Apparentemente satanici, ma con intenti de arta curtura.
Nati nel 1997 e poi periti, reincarnati, stazionanti nell’ombra in un sonno senza sogni e poi ancora tra noi, i Magik Way di Alessandria riemergono con un disco che si intitola appunto Il rinato e – per quanto la frettolosa congerie di etichettisti e marchettisti del mercato musicale non esiterà a infilarli nel cestone discount del black metal nostrano – qui si parla di folk, almeno per quanto riguarda questo brano, in cui una liturgia terrigna rigurgitata dal cuore del suolo è ammantata di frasche secche e arrangi etnici.
Le Vampe ricorda l’esperimento di musica rituale uscito nel 2016 e che tutti gli appassionati di giochi di ruolo satanici dovrebbe recuperare: Rituals. Ma nel caso dei Magik Way si va oltre: non è una vacanza dal popular black nelle melme sconsacrate di antiche dimore ecclesiastiche, ma un tentativo riuscito di tradurre in musica l’afflato sabbatico più audace e liberatorio.

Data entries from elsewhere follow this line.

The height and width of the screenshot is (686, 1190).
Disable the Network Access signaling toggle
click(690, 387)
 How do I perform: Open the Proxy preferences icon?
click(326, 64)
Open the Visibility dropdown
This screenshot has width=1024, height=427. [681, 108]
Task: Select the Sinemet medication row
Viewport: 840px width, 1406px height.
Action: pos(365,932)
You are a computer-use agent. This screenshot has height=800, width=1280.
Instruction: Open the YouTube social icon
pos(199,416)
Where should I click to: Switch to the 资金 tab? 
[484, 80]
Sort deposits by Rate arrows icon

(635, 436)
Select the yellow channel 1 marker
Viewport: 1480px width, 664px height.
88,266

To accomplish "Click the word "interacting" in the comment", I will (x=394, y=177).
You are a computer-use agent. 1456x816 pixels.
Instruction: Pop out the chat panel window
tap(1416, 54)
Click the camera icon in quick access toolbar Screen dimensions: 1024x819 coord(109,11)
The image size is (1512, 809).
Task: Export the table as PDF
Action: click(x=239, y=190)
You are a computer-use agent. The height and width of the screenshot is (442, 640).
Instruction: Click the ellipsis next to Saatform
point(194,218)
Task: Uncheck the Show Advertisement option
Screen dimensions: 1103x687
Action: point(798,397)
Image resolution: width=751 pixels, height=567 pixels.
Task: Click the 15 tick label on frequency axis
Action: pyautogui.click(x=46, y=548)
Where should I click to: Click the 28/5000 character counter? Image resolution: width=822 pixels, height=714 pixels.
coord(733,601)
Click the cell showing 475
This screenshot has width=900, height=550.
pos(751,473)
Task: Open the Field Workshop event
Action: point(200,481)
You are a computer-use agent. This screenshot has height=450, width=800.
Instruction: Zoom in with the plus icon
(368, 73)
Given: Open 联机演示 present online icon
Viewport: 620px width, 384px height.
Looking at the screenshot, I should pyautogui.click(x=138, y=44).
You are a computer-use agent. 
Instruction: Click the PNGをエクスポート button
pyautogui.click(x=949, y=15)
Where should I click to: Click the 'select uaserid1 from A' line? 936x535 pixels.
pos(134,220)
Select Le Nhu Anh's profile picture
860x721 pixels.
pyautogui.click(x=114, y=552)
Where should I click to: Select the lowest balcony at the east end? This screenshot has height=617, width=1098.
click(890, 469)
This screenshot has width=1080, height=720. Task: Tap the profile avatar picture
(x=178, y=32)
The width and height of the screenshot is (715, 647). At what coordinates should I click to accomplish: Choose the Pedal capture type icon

L’euforia di cui è schiavo l’uomo è solo un’altra prigione da cui sgattaiolare. L’incedere e incalzare del pezzo racconta il suo drammatico rivolgimento, setacciando le fiamme di una natura furiosa e avvolgente, che finirà per restituirgli un mondo deforme: rivelazione definitiva di una realtà vista non più con gli occhi frenetici del moderno schiavo, bensì con quelli lucidi del superstite scampato.
Cresciamo euforici, travolgendo il mondo. Le macerie della nostra vita ci attendono alla fine del giorno in cui smetteremo di agitarci inutilmente.